The sharp devaluation of the ruble in late 2014 and early 2015 resulted in an obvious reduction in Russian imports. Total imports to Russia fell by 38.5 percent in the first half of this year. In the same period, China’s exports to Russia fell by 36 percent.
The $200 billion bilateral trade target that Russia and China set for 2020 is out of reach, on account of several economic factors, including low oil prices.
The rapid growth of bilateral trade from 2004 to 2015 was based on three factors: a significant improvement in Russia-China political relations, rising energy and commodity prices, as well as the signing of a number of oil and gas supply agreements.
As a result, China's share in Russia's imports tripled from 2003 to 2013 – from 5.8 to 16.9 percent. On the contrary, Russia's share in Chinese imports slightly decreased over these 10 years – from 2.3 to 2 percent, which was due to the fact that Russian exports comprised mainly of raw materials.
For Russia to achieve its export target of $100 billion to China by 2020, annual growth of 25 percent is needed. A similar growth rate of Russian exports to China was recorded in 2004-2005 and in 2010-2011, but in both cases, the rapid export growth was short-lived and was based on the growth of Russian oil exports to China and a rise in global oil prices.
Even with slower economic growth in China, there will be a demand for additional volumes of natural resources. However, Russia may not have adequate resources to cater to a growing Chinese demand.

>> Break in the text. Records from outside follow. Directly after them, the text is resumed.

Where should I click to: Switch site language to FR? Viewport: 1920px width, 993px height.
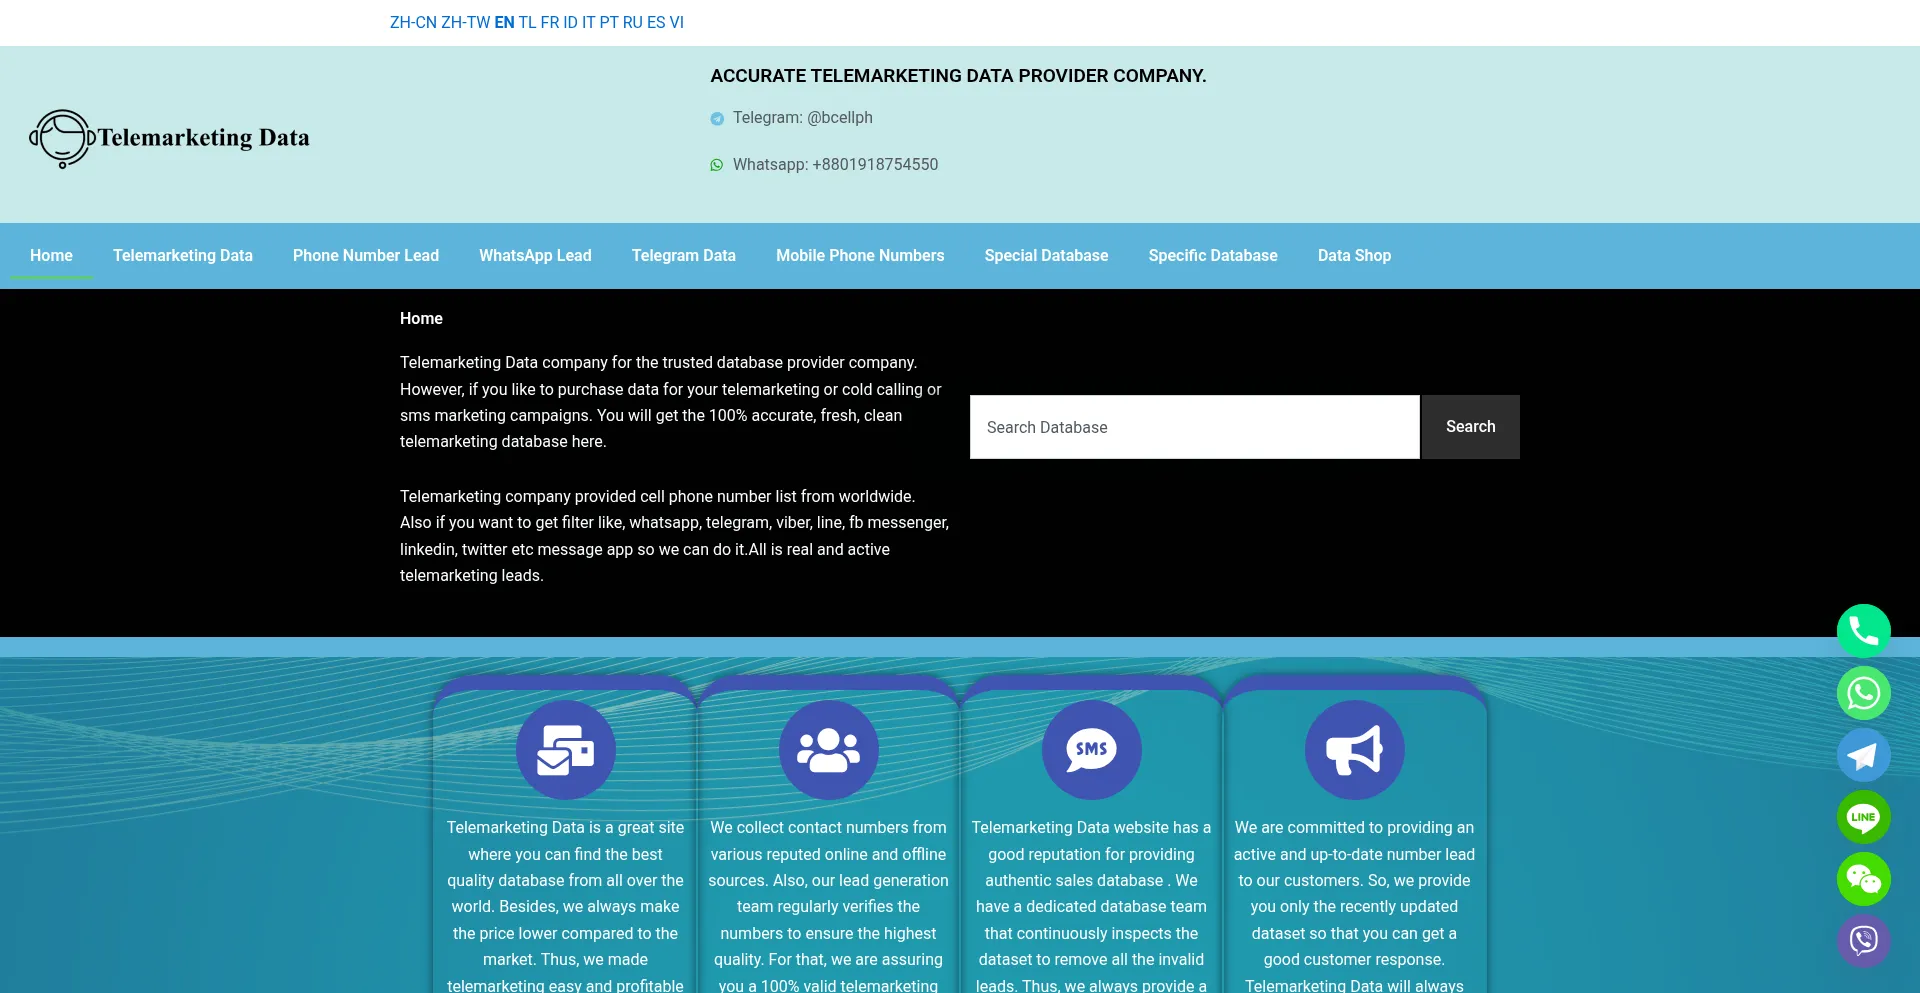(x=549, y=22)
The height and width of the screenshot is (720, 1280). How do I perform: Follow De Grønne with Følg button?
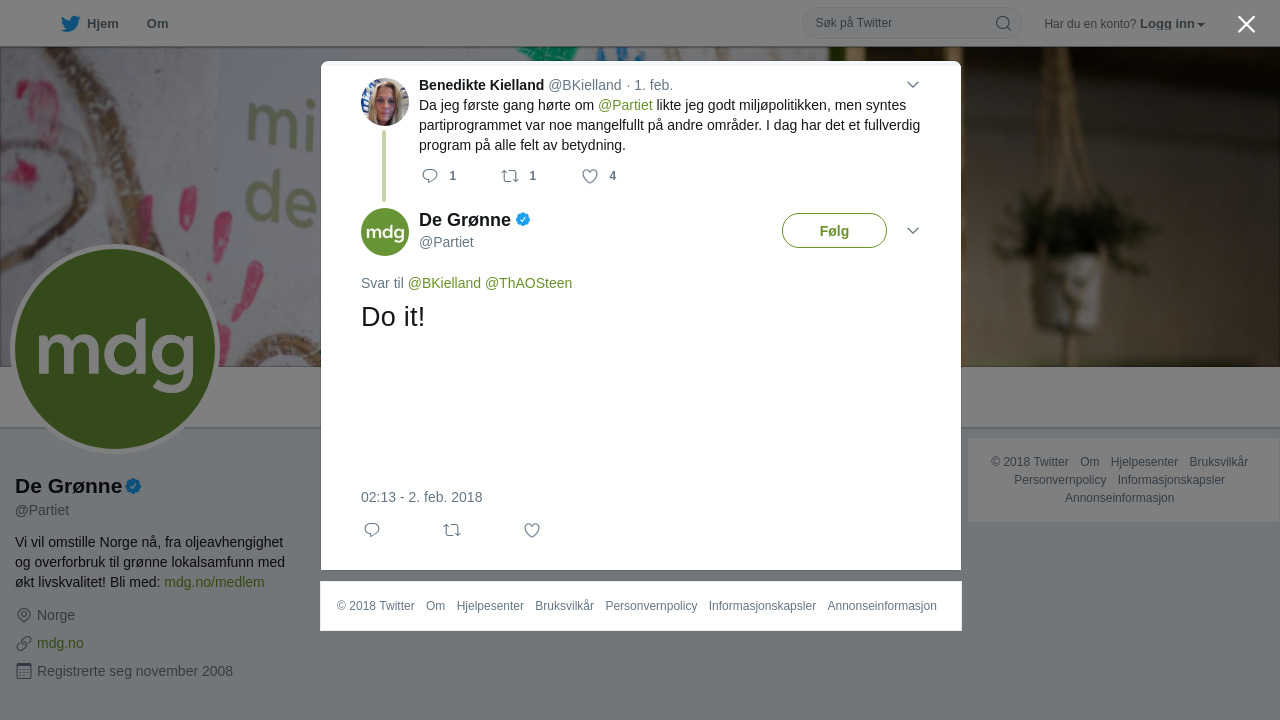point(834,231)
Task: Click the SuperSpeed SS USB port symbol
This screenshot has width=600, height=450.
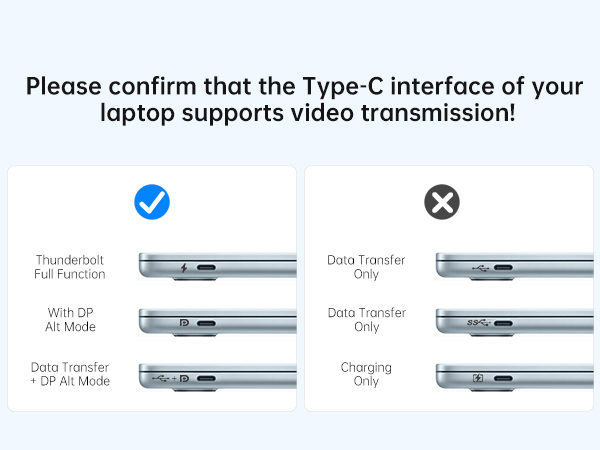Action: [x=480, y=324]
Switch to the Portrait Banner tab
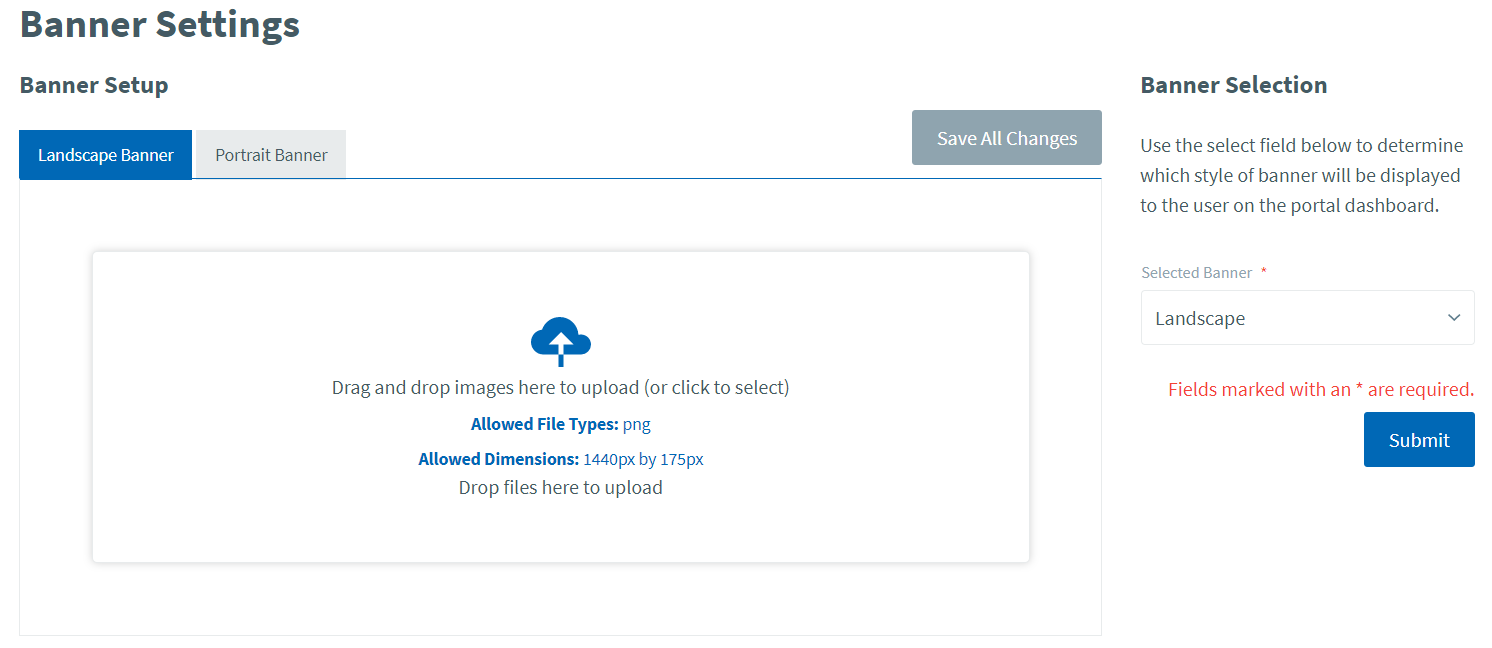This screenshot has width=1492, height=648. click(271, 155)
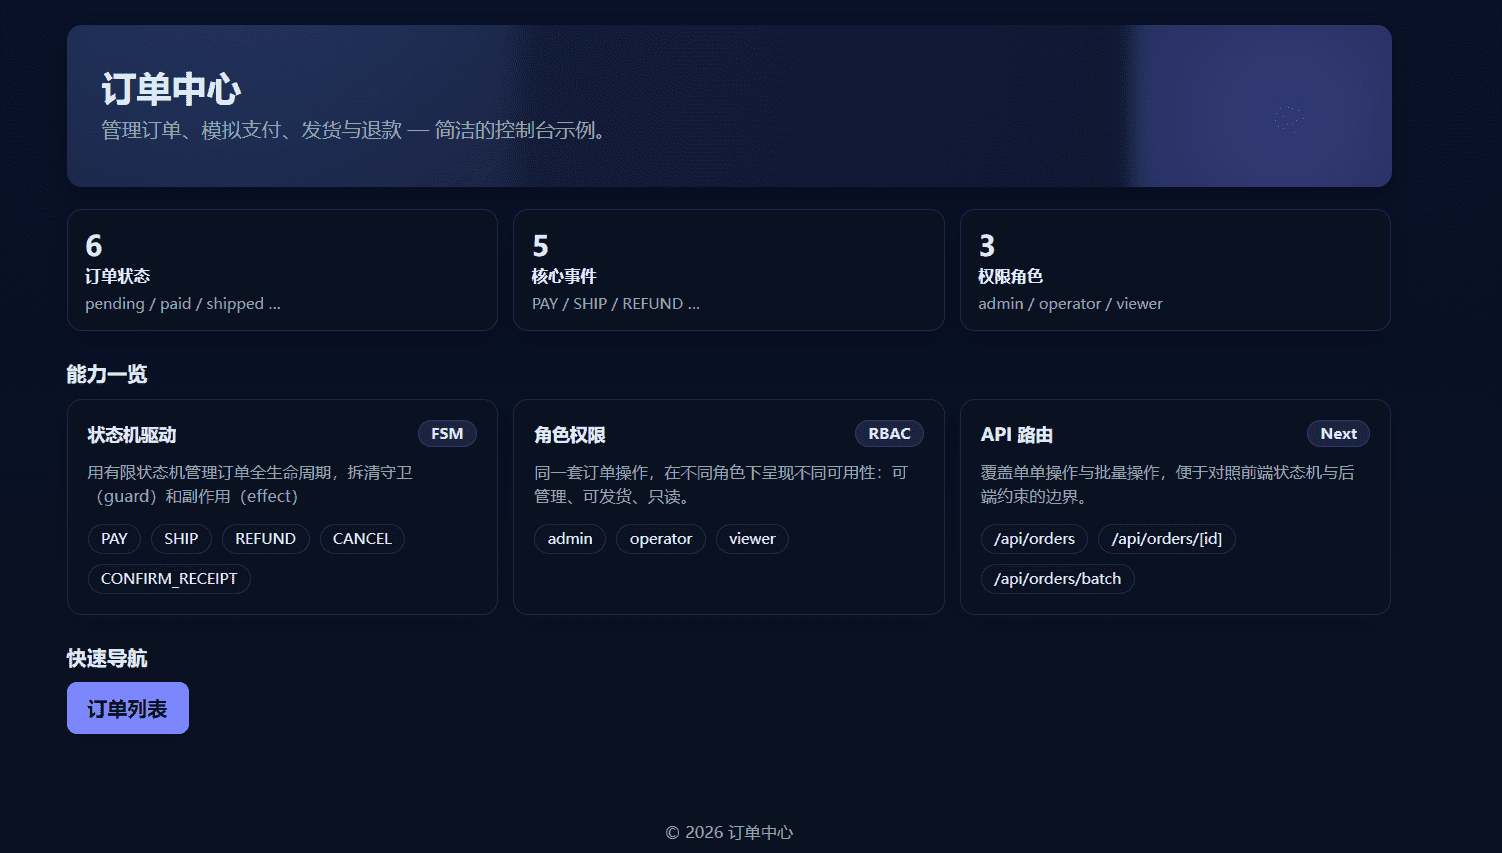Click the RBAC badge
The height and width of the screenshot is (853, 1502).
point(889,434)
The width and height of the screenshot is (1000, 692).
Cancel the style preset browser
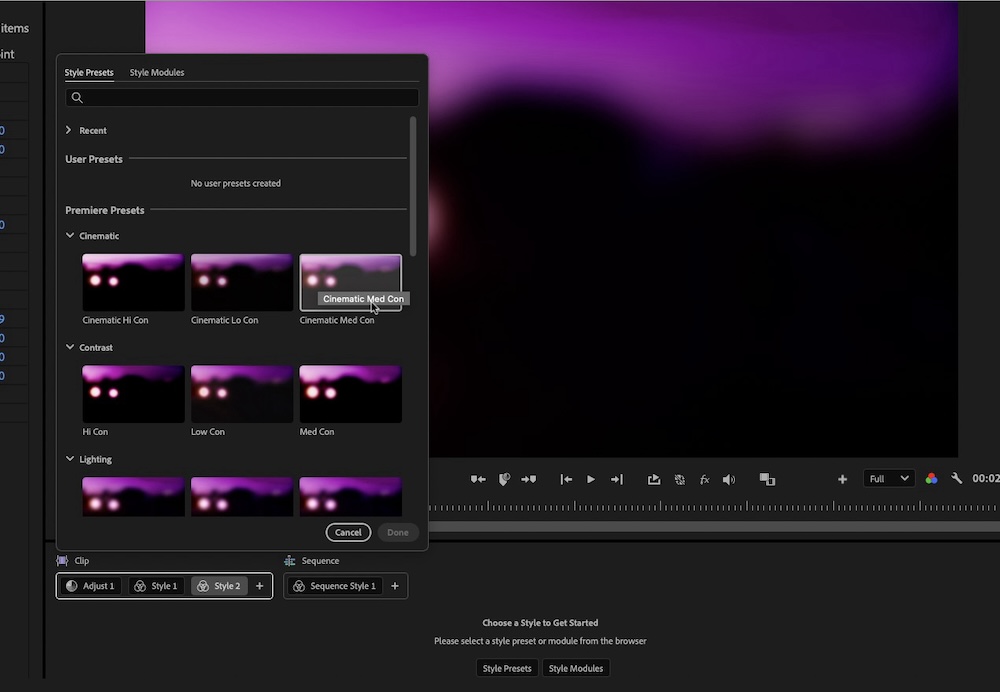(348, 532)
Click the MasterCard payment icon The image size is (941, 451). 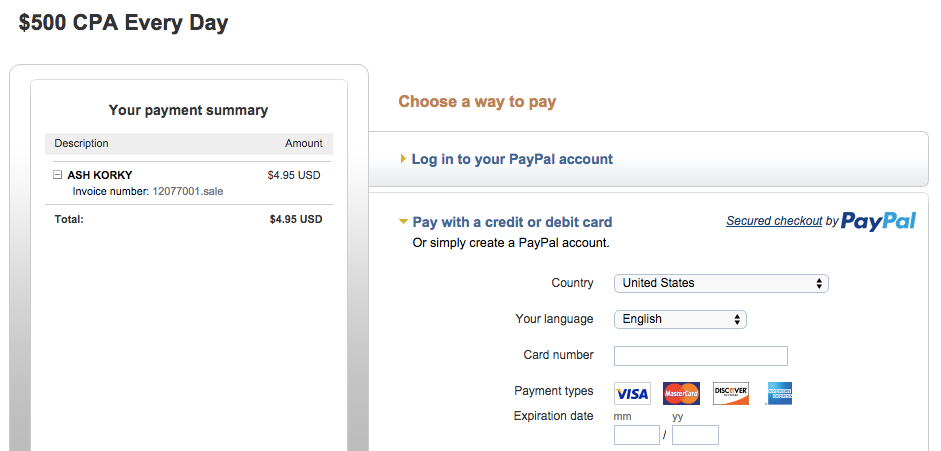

The current rate of Chinese economic growth (7 percent per year) will inevitably increase China's share in global GDP, while the stagnation or very low growth rates of the Russian economy may lead to the reduction of Russia's share in the global economy.
The author is the Head of the Analytical Group Center for Development at the Higher School of Economics, and was the First Deputy Chairman of the Russian Central Bank in 1995-1998.